Food plays an important role in wound healing not only because nutrition is important for overall health but certain foods provide an essential boost to the immune system. If a body’s immunity is strong, the wound recovery, especially those involving stitches, will be fast. Scientific research has pointed out that eating food rich in certain nutrients and vitamins helps speed up the healing process. These foods are found to assist in tissue production because of the high content of vitamins and nutrients.

Here are five such top “superfoods”:
Wound Healing and Nutrition

1. Broccoli

This leafy, dark green vegetable may not exactly be palatable but it is a very healthy vegetable to have on your dining table. Broccoli is rich in minerals and has several health benefits. It is found to have a positive effect on wounds because of high levels of phytonutrients. These are antioxidant in nature and help bring down inflammation as well as increase the body’s immunity. Broccoli also has a rich presence of zinc which helps in the epitheliazation of wounds.
Zinc reduces infections and lowers necrotic material through its strong local defense structure and collagenolytic behavior.

2. Tomatoes

Tomatoes provide a boost to the body’s immunity bringing down the risk of wound infection. They are rich in the antioxidant lycopene. Not found in many foods, lycopene protects from oxidation which can damage cells. These red fruits also contain high levels of Vitamins A and C. Vitamin A helps cellular growth while Vitamin C boosts tissue growth and repair. It also aids in the formation of new skin, blood vessels, tendons and ligaments all of which are conducive to providing the right environment for wound recovery.


3. Soy

Soy is a good source of Vitamins A, C, D, E and K and including soy protein into your diet is a good way of promoting wound healing. Soy is found to havea two-fold impact on a wound – it improves the skin health and, at the same time, provides a boost to the body’s immune system. And because of its high protein content, soy aids in the formation of new, healthy tissues.

4. Bell peppers & citrus fruits

Vitamin C, or ascorbic acid, is an important requirement post-surgery for the synthesis of collagen which is crucial to wound healing, especially those with stitches. Vitamin C promotes the repair of collagen which is necessary for healthy skin and tissues. It speeds up wound healing because of its highly antioxidant qualities. Vitamin C provides protection to cells from damage by free radicals. Including bell peppers and all types of citrus fruits, such as oranges and strawberries, into your diet is a great way to allow stitches to heal faster and promote wound recovery.

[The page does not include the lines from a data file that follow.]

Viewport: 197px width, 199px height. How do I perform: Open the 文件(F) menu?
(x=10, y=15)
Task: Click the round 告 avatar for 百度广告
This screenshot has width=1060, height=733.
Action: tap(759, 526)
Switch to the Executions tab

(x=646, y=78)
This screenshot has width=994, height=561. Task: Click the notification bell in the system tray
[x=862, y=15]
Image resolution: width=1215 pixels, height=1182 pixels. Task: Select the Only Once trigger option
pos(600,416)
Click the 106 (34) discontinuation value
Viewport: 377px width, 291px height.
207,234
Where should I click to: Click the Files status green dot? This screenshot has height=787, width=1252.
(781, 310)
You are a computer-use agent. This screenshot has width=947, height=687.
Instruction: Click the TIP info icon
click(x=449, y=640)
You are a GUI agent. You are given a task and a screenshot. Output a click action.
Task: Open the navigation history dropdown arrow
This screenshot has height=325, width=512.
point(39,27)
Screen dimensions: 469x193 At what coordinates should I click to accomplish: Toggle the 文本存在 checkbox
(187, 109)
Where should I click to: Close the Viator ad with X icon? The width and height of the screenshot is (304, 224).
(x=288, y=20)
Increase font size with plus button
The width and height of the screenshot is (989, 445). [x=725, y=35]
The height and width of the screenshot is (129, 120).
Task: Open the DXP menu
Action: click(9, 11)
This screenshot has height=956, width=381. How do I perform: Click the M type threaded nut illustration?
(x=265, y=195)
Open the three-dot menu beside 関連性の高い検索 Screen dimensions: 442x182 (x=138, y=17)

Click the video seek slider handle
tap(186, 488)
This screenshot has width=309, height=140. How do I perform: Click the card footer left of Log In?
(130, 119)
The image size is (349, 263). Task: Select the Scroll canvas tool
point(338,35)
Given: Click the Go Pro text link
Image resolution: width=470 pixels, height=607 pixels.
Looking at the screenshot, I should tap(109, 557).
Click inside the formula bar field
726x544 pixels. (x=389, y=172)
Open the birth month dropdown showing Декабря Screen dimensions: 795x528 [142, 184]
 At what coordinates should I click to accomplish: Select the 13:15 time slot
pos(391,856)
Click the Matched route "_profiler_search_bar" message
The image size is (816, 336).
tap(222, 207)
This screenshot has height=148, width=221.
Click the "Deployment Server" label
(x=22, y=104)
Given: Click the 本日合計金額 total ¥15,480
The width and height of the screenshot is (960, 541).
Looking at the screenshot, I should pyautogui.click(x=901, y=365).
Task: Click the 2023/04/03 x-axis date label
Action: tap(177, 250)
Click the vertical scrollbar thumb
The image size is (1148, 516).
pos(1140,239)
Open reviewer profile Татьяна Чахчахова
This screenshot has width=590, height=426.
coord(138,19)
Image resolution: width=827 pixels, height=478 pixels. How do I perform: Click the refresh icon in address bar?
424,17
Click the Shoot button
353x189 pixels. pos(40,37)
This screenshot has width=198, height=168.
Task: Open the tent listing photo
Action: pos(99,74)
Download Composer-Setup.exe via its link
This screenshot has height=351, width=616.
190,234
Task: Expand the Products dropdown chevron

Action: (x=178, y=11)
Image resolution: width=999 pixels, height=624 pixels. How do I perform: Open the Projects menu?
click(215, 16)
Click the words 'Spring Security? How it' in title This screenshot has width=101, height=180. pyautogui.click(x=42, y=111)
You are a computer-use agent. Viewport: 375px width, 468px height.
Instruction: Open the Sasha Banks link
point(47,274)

Bell peppers and  citrus fruits
Nuts and Seeds

5. Nuts & seeds

Nuts, like almonds, peanuts and cashews, are high in protein and for those who have wounds eating these is one of the best ways to promote healing. Seeds of pumpkin and squash as well as sesame seeds are a good source of zinc and known to boost the body’s immune system. And more importantly, they also help in protein synthesis and cell growth which is necessary for wound recovery.